Exercise: Which of the lines in the records below hold the string "Task"? Copy every one of them.

(Pixel coordinate grounding data)
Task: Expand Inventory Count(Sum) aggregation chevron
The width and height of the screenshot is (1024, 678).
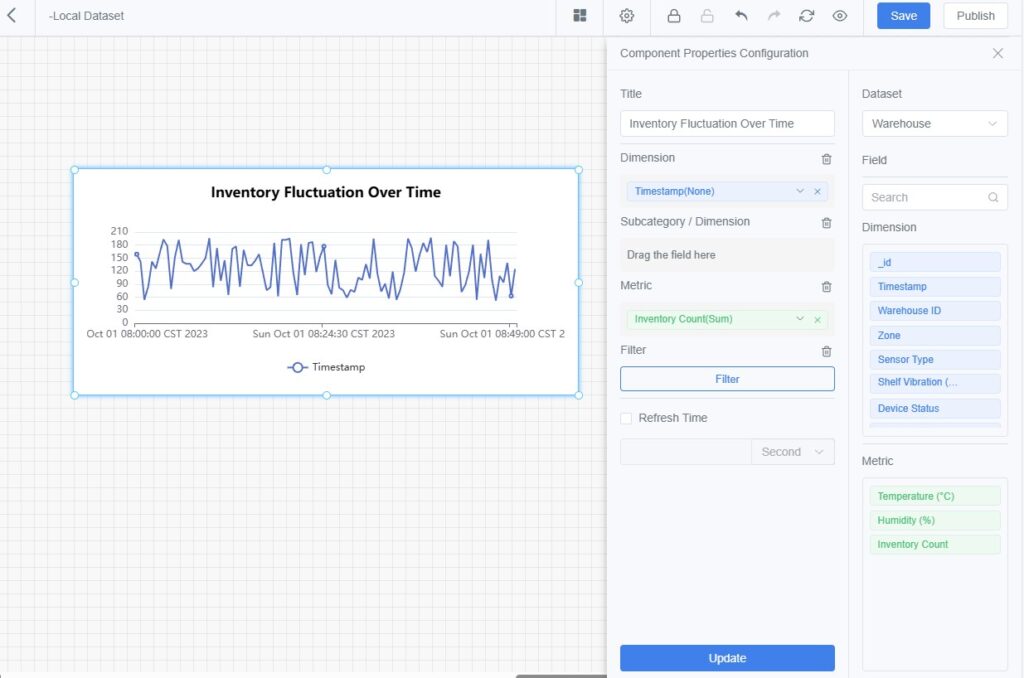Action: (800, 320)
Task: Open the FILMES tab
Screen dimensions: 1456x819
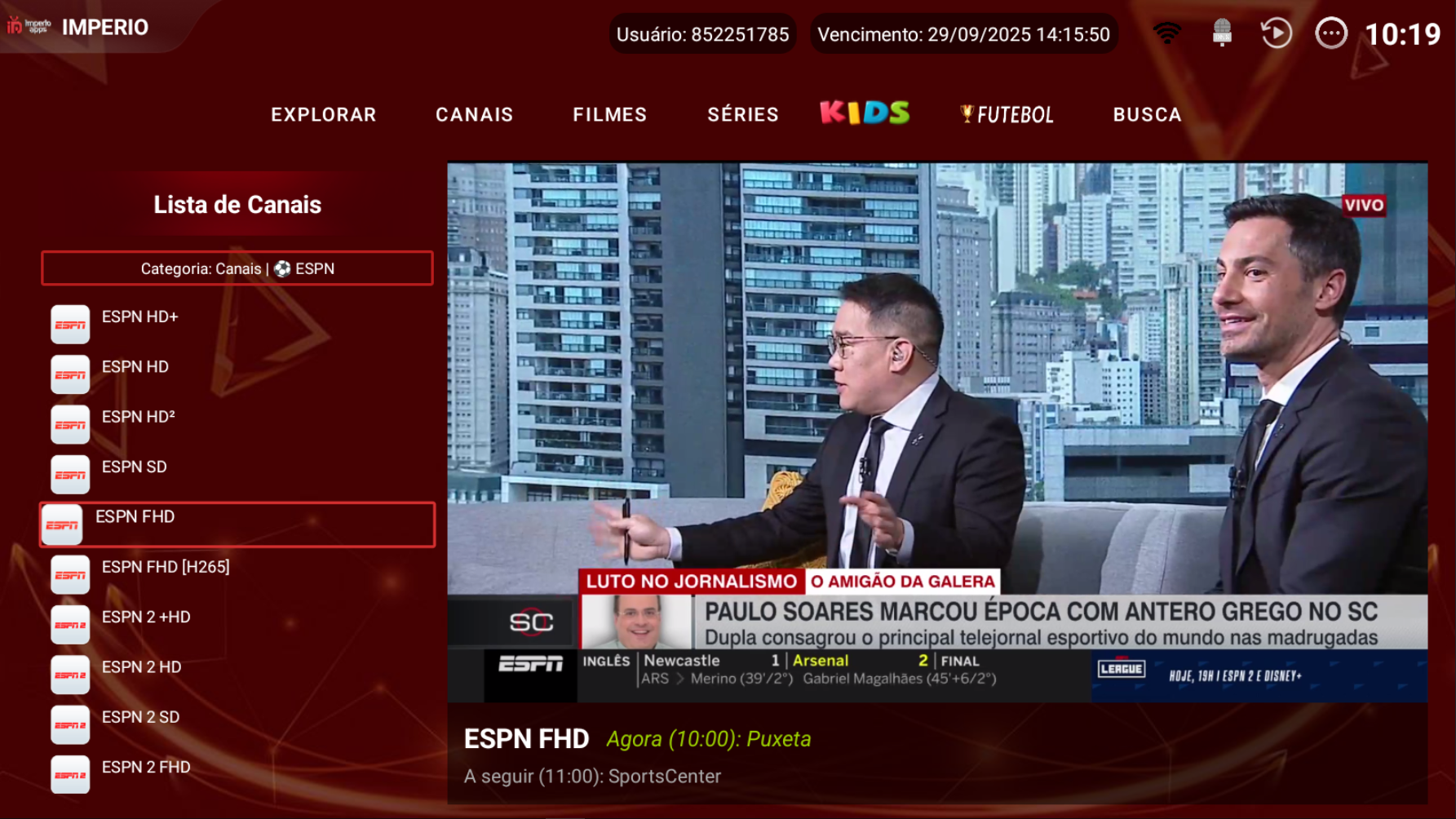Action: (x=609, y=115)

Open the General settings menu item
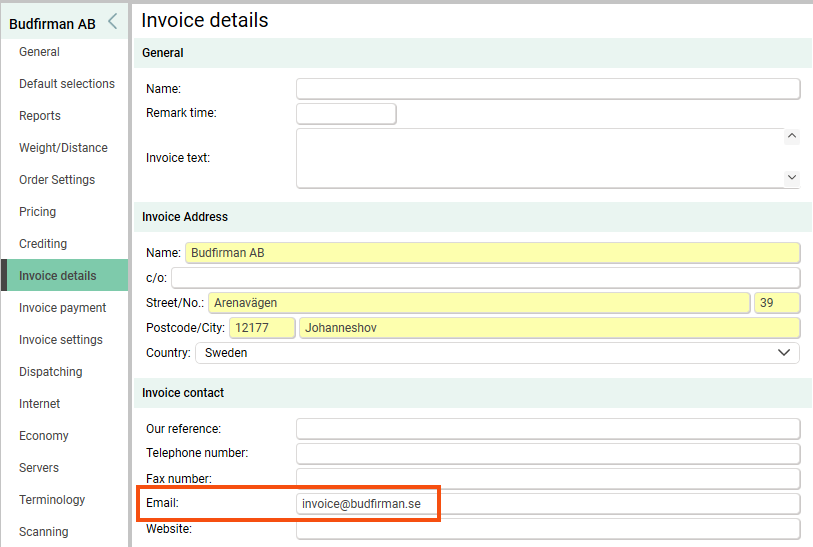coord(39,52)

Answer section:
Task: Expand Inventory Count(Sum) aggregation chevron
Task: Open the FILMES tab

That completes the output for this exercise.